_Aim of the exercise:_
Reproduce the stretch from the line containing "You are a GUI" through the end of the rows, swapping "creative-cloud-icon" for "search-icon" and changing nothing else. Leave the pictures out of your output.
===== Dataset excerpts
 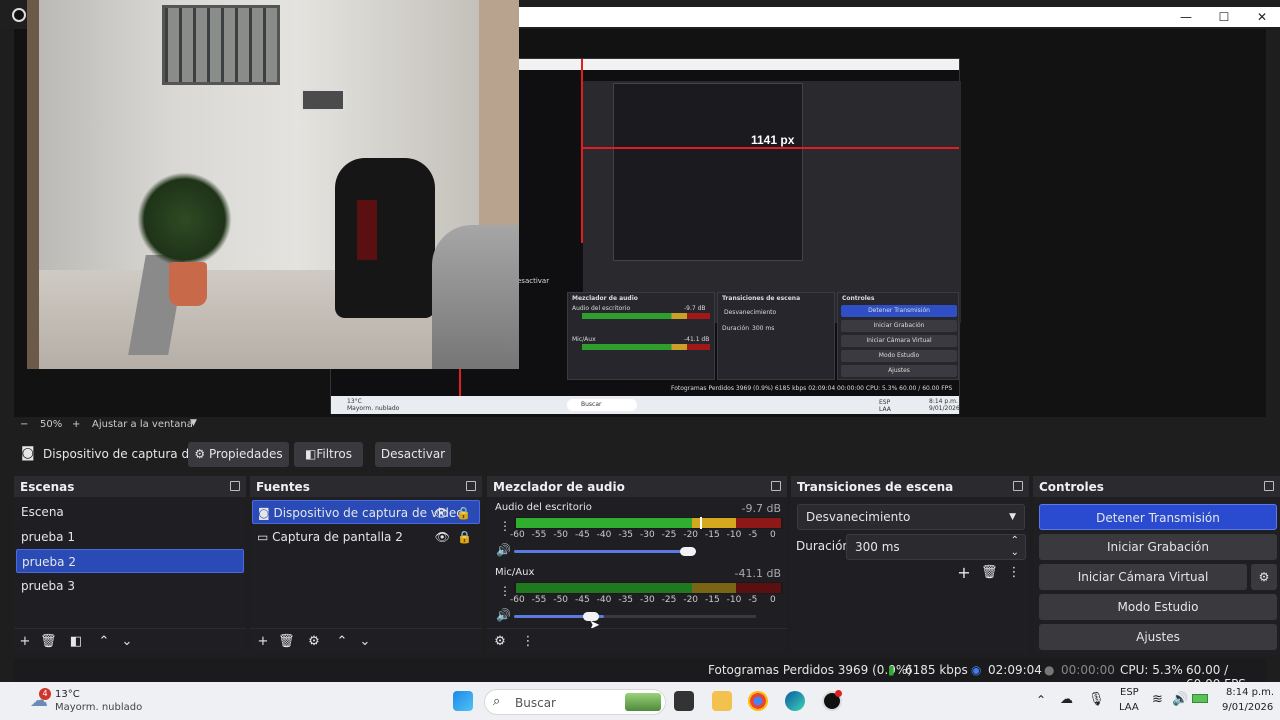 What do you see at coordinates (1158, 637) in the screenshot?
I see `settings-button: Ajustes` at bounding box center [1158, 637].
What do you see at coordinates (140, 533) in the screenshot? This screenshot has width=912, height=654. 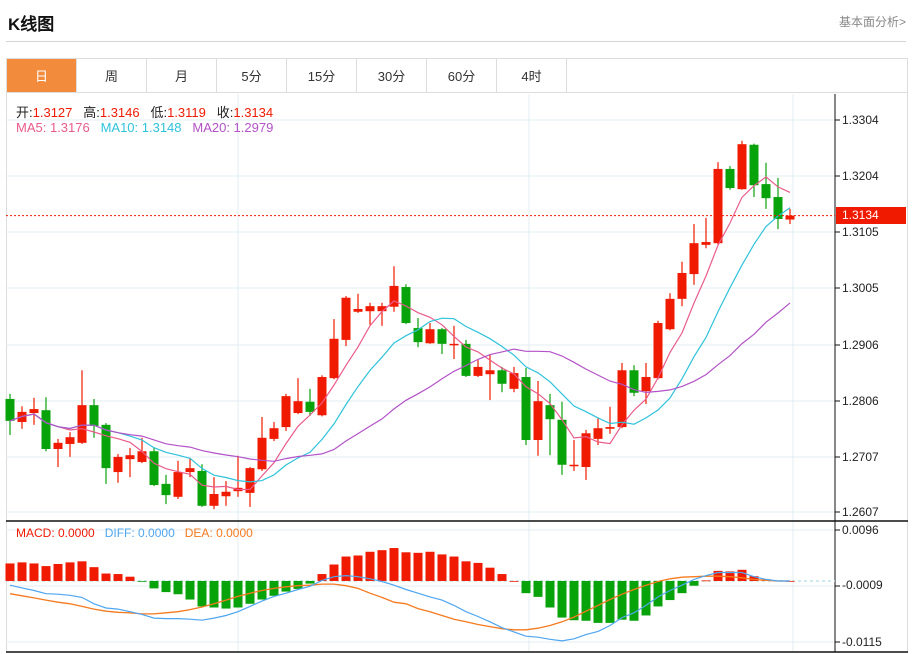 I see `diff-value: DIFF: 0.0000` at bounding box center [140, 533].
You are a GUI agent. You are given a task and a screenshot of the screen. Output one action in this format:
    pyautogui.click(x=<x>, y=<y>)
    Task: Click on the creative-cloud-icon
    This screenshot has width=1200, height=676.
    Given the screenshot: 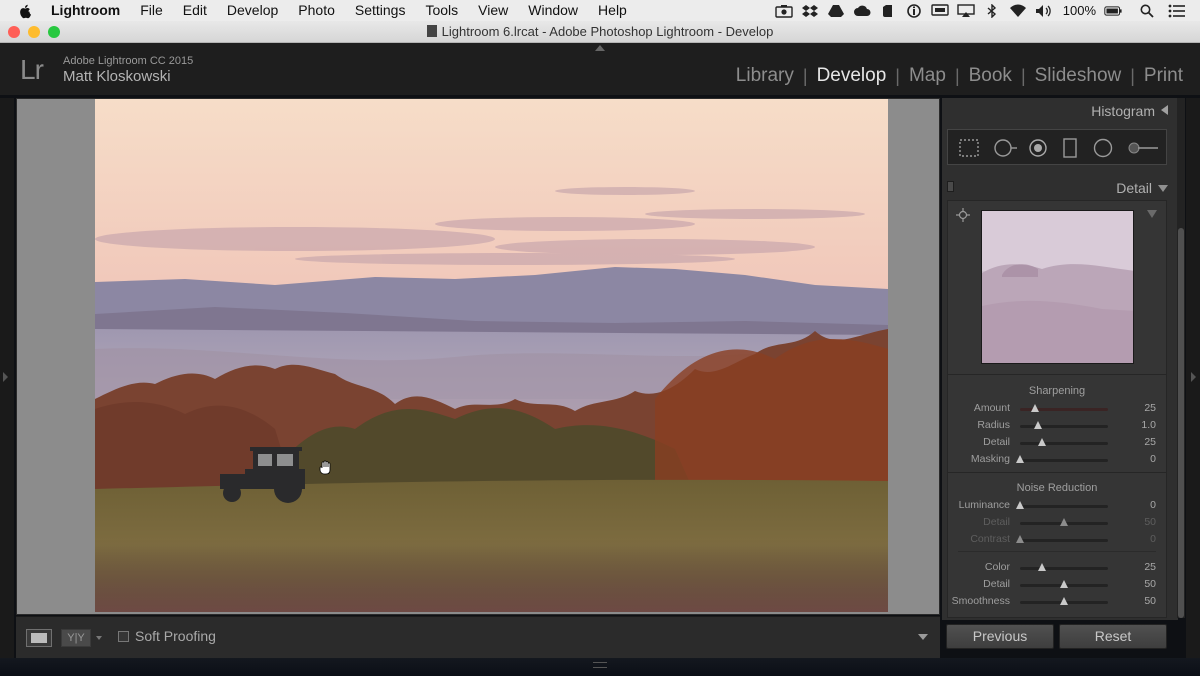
==========
_Solution to this task:_
You are a GUI agent. You are given a task and a screenshot of the screen. Output one action in this format:
    pyautogui.click(x=<x>, y=<y>)
    Task: Click on the search-icon
    This screenshot has width=1200, height=676.
    Given the screenshot: 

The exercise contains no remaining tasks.